In a Minor Key
Description
$25.95
ISBN 0-88750-823-5
DDC C843'.54
Author
Publisher
Year
Contributor
Ronald Conrad is a professor of English at the Ryerson Polytechnical
Institute in Toronto.
Review
In a Minor Key is David Lobdell’s translation of L’obsédante
obиse, which in 1987 won the Governor General’s Literary Award for
French-language fiction. In this unusual book, Quebec writer Gilles
Archambault turns from novel-length fiction to a form so compressed, so
minimal, that he gives us two complete fictions per page. Much briefer
than even short-short stories, these pieces reveal a pivotal moment in
life, a glimpse of that life’s essense, in a language more poetry than
prose.
Whether Archambault speaks in a voice young or old, male or female, his
worldview is classical: youth, sensual and joyful, passes swiftly by,
leaving us looking back. With heavy irony he portrays in fiction after
fiction this motif of ubi sunt: youth has fled, and with it love, but
desire remains. “I keep nothing, I throw everything out,” says one
speaker, “in the mistaken belief that it will always be possible to
begin anew. Yet when a new beginning appears, the old has made it
inaccessible: “There he is, following 30 years of loyal service,
completing the retirement forms with an exemplary attention to detail.

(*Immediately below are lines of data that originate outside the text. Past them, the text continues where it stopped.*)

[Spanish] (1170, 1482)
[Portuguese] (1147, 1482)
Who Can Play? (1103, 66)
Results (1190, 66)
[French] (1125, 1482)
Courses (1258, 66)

He is decidedly less youthful than at the time of joining the Company;
the furrows on his brow are more numerous today, his shoulders are more
rounded, and he no longer sees very clearly. At last, the freedom he so
often dreamed of in his youth! But why is it that, on the threshold of
bliss, he finds himself trembling?”
The translator of minimalist writing is under a particular obligation
to render words and phrases naturally. David Lobdell’s version is a
bit stiff and literal, relying too easily on cognates rather than
recasting into new and idiomatic English. That the power still comes
through is a tribute to the original.